Выйдя из полудремы, словно проснувшись, Ортегиан увидел, что военачальник замолк, и теперь в ожидании смотрит на него. Трибун никогда не произнес бы вслух того, о чем думал, он сказал другое — простую и порой печальную правду.

— Я полностью согласен с тобой, друг Терранд, — мягко молвил правитель. — Но согласись, что легионы Валлардии уже не те, что когда-то. После того, как войско сражается с врагом, лучшие солдаты в нем погибают. Но что станет с армией, если она ожесточенно билась сама с собой? Ее потери будут в два, в три раза больше, чем при обычной войне! Вспомни о тех, кто остался в живых, но покинул республику, не желая служить новым порядкам. Да, наши полки по-прежнему сильны, но их мало. Нам удалось собрать ополчение, но кто его натренирует? возглавит? Людей у нас не хватает, а из тех, кто носит форму, вряд ли даже каждый второй достоин доверия. Так не лучше ли пригласить наемников, чьи силы и слабости нам по крайней мере известны? Мы не станем посылать их туда, где грозит большая опасность, туда, где лишь горящее сердце патриота может склонить чашу весов к победе, — а купленный за деньги наемник предпочтет убежать. Мы не хотели этой войны, Терранд, но нам придется ее вести, так постараемся же использовать все возможности, которые дает нам судьба, и не станем сетовать на то, что их слишком мало.

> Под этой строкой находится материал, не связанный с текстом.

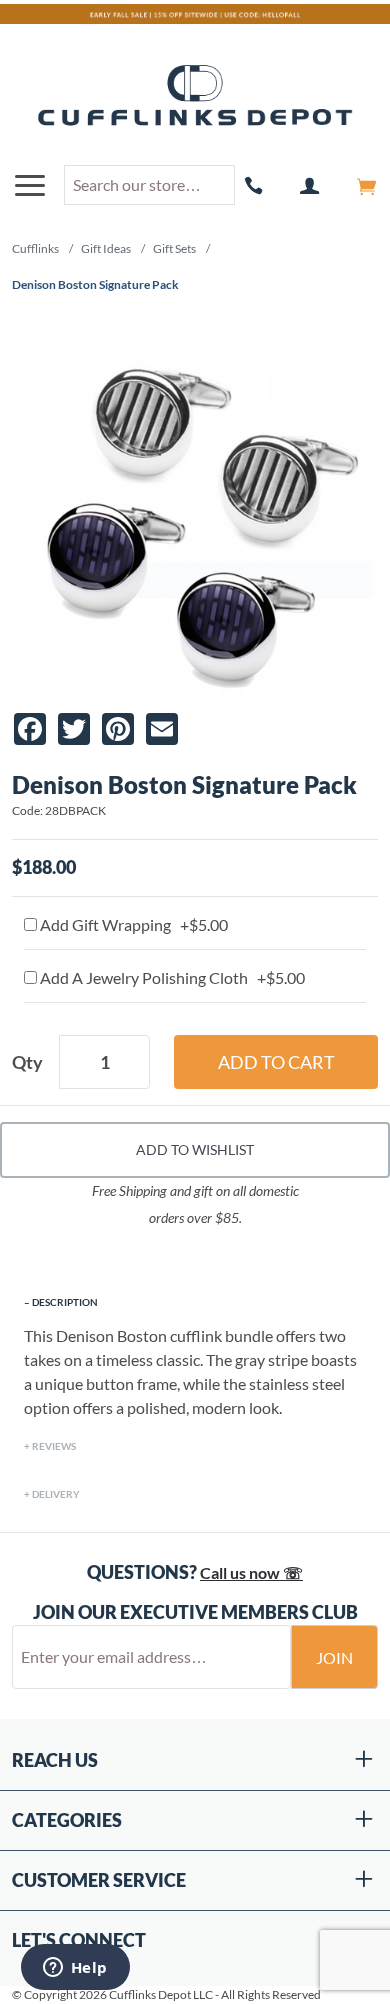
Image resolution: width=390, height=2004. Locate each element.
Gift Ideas (106, 248)
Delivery (56, 1494)
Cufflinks (35, 248)
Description (65, 1302)
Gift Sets (174, 248)
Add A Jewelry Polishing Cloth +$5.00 (171, 977)
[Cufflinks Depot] (195, 96)
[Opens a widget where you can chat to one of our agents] (75, 1969)
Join (334, 1657)
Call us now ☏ (251, 1572)
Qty (27, 1062)
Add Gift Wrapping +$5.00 (132, 924)
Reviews (54, 1446)
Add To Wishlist (195, 1149)
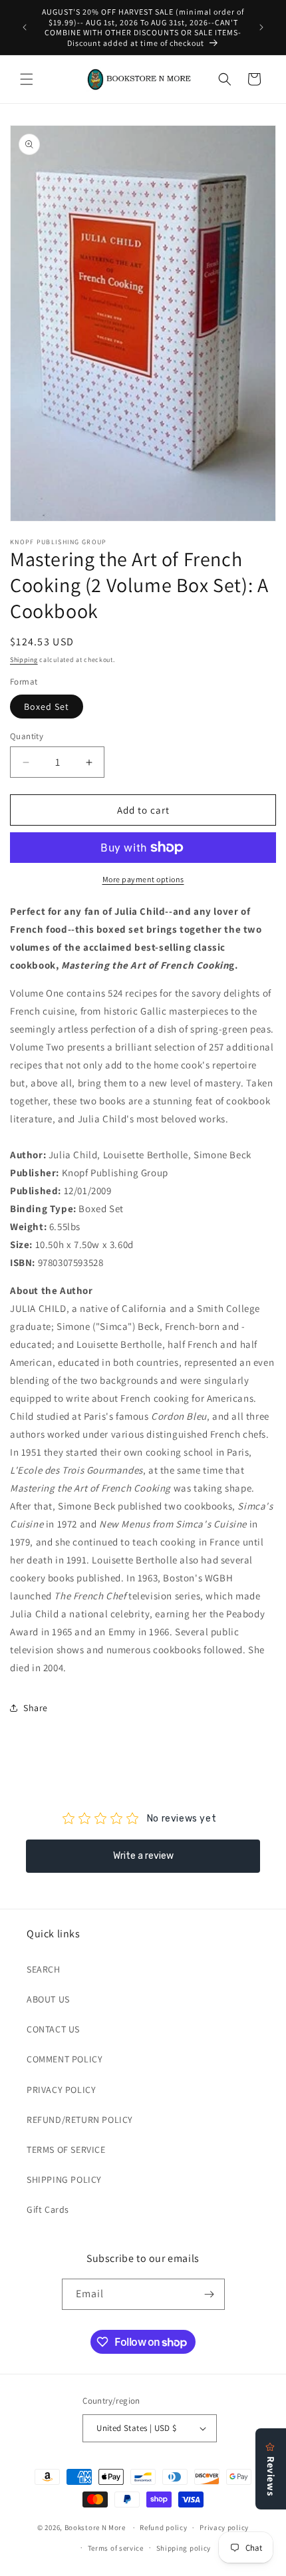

Слова Трибуна не могли полностью убедить собеседника, но полудракон понимал, что выбора у них действительно нет, и потому не стал возражать, а лишь сильнее сжал в когтистых руках маршальский жезл.

Процессия достигла обрушенного святилища, когда далекое солнце, глаз бессмертного Радгуль-Йоро, поднялось высоко над Шеррандскими горами. Оно замерло, казалось, над самым кратером. Зрелище, представшее глазам путников, было одновременно и величественным, и ужасным, и даже те, кто уже видел останки некогда величественного здания, невольно затаили дыхание, будто вновь стали свидетелями смерти великого и мудрого человека.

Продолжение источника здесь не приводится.